Finding the Antichrist on Google

This is my 666th blog post here on Where's My Jetpack? So now is the perfect opportunity to engage in the time-honored practice millions of fringe religious groups, theologians and prophecy "scholars" have engaged in since Nero was impaling Christians around Rome and then setting their bodies aflame. (To my Christian readers: Tim LaHaye's Left Behind series is pure and utter Crap. With a capital "C.")

Using Google, I will type in the names of prominent figures along with the word "antichrist." (Example: Olsen twins + antichrist) and then display the number of search results for each query.

[Click-target data]
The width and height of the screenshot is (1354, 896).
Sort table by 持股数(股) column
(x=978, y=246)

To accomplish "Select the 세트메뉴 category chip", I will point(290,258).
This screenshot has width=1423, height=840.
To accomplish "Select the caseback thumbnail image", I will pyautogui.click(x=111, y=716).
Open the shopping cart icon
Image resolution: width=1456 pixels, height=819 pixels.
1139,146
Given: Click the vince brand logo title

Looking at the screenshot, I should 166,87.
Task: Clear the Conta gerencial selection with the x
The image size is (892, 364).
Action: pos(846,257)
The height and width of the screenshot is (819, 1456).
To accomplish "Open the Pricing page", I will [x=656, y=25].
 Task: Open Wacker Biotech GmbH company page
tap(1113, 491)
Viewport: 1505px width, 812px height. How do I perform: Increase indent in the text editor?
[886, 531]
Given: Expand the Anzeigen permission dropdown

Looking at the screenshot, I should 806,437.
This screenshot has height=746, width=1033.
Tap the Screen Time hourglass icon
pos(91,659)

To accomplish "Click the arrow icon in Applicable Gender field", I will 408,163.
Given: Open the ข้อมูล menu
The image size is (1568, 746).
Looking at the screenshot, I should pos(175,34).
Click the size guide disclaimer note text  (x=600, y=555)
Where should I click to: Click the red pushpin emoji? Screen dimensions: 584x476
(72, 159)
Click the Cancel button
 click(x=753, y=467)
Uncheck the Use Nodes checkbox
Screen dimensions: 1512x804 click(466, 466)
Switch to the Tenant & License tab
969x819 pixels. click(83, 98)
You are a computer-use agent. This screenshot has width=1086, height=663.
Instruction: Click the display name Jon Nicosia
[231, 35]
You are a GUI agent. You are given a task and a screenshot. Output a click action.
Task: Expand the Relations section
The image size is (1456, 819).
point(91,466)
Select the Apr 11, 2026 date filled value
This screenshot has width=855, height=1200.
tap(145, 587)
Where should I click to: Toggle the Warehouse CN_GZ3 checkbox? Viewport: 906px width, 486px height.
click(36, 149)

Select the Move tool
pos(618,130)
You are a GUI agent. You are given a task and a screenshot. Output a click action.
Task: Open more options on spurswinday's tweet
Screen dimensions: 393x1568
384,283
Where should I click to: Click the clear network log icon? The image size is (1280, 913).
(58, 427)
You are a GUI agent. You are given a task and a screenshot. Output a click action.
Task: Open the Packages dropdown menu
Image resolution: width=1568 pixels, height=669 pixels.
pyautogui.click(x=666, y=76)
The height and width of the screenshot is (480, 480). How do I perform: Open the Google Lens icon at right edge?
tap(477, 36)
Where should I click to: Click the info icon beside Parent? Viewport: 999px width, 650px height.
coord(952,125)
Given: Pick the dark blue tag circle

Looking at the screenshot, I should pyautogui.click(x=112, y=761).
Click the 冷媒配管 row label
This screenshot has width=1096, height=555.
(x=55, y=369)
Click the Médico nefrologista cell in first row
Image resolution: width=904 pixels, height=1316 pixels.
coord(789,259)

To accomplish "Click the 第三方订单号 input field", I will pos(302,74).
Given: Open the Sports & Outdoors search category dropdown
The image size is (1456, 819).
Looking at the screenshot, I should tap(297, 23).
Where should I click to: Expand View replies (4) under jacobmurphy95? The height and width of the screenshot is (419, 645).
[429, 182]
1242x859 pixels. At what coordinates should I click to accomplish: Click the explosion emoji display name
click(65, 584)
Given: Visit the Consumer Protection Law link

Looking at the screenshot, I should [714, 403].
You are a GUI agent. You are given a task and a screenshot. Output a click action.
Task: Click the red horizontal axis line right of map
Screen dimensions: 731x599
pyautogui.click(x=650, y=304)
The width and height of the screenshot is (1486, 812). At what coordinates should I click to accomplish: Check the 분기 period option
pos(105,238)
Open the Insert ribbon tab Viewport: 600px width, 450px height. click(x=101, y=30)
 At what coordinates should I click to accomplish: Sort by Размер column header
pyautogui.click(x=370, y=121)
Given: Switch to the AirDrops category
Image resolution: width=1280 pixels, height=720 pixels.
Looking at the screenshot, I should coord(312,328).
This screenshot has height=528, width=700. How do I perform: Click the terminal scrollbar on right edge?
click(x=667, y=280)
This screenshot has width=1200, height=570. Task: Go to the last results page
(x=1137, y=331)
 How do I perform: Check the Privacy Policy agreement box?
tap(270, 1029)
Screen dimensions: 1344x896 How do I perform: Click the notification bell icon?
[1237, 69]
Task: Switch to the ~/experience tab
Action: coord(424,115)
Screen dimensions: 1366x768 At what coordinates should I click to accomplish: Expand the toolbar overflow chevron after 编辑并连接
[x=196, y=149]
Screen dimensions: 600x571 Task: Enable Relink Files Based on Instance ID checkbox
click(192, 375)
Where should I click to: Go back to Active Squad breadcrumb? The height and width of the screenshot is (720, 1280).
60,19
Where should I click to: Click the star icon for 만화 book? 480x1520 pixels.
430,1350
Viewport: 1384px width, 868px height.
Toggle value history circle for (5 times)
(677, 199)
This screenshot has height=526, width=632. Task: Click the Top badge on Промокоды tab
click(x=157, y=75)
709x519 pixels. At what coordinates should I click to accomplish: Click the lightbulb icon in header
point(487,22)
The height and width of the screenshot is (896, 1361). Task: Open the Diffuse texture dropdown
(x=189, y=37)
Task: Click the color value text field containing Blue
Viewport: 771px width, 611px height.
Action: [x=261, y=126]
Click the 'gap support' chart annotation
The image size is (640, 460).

• [Request 1]: In the blog post about finding the Antichrist on Google, retype the passage starting with "Using Google, I" and going on through "for each query.".
• [Request 2]:
Answer these questions from the blog post about finding the Antichrist on Google:
(a) Which numbered post on the blog is this one?
(b) What word will be typed into Google together with each name?
(c) What will be displayed for each query?

• [Expected answer 1]:
Using Google, I will type in the names of prominent figures along with the word "antichrist." (Example: Olsen twins + antichrist) and then display the number of search results for each query.

• [Expected answer 2]:
(a) The 666th
(b) "antichrist"
(c) The number of search results